We are delighted to join the Nonfiction Picture Book meme 2017 hosted by Alyson Beecher @ Kid Lit Frenzy. We would also be linking our nonfiction choices with our reading themes throughout the year.
Written by Carole Boston Weatherford
Illustrated by Eric Velasquez
Published by Candlewick Press (2017)
Copy provided by Medina County District Library.
Summary on Book Depository: In luminous paintings and arresting poems, two of children’s literature’s top African-American scholars track Arturo Schomburg’s quest to correct history. Where is our historian to give us our side? Arturo asked. Amid the scholars, poets, authors, and artists of the Harlem Renaissance stood an Afro-Puerto Rican named Arturo Schomburg. This law clerk’s life’s passion was to collect books, letters, music, and art from Africa and the African diaspora and bring to light the achievements of people of African descent through the ages. When Schomburg’s collection became so big it began to overflow his house (and his wife threatened to mutiny), he turned to the New York Public Library, where he created and curated a collection that was the cornerstone of a new Negro Division. A century later, his groundbreaking collection, known as the Schomburg Center for Research in Black Culture, has become a beacon to scholars all over the world.

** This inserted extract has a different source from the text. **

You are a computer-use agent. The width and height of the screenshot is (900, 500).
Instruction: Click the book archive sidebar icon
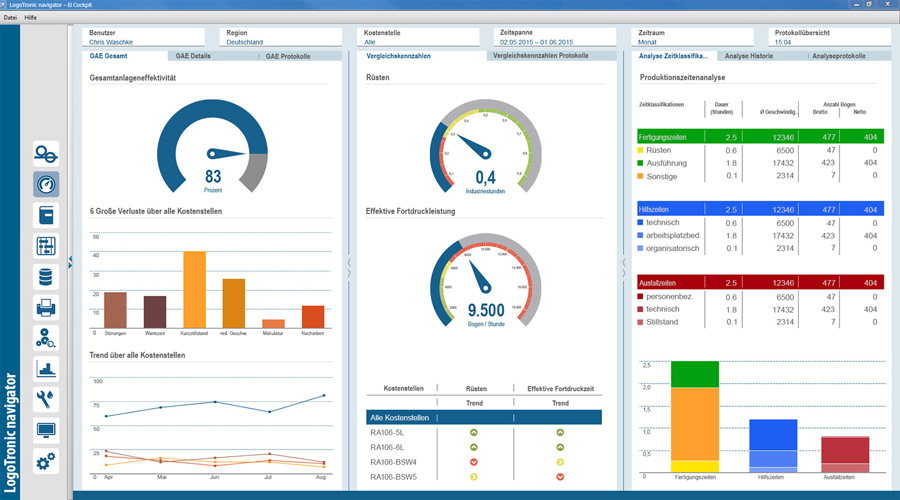point(46,215)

Reasons Why You Should Read This Book:
For the sake of knowledge — Do you know who Arturo Schomburg is? If you haven’t heard about him, then be sure to grab a copy of this book and get to know the life of an avid book hunter and zealous researcher. Schomburg’s massive collection of books, arts, prints, and other accomplishments of African heritage can be found in the Harlem library (135th Street branch of the New York Public Library). The book includes a timeline of significant events in Schomburg’s life. This book is perfect for readers of all ages and a good resource for parents and teachers.
For the love of books — The life story of Arturo Schomburg is sure to fascinate book lovers, book hunters, and book collectors alike. Schomburg had what he called “the book hunting disease.” In his quest to discover as much as he could about his heritage and the contributions of his people, Schomburg searched the collections of rare book stores,
poring over fragile pamphlets with torn covers
and leather books with paper mites between the pages.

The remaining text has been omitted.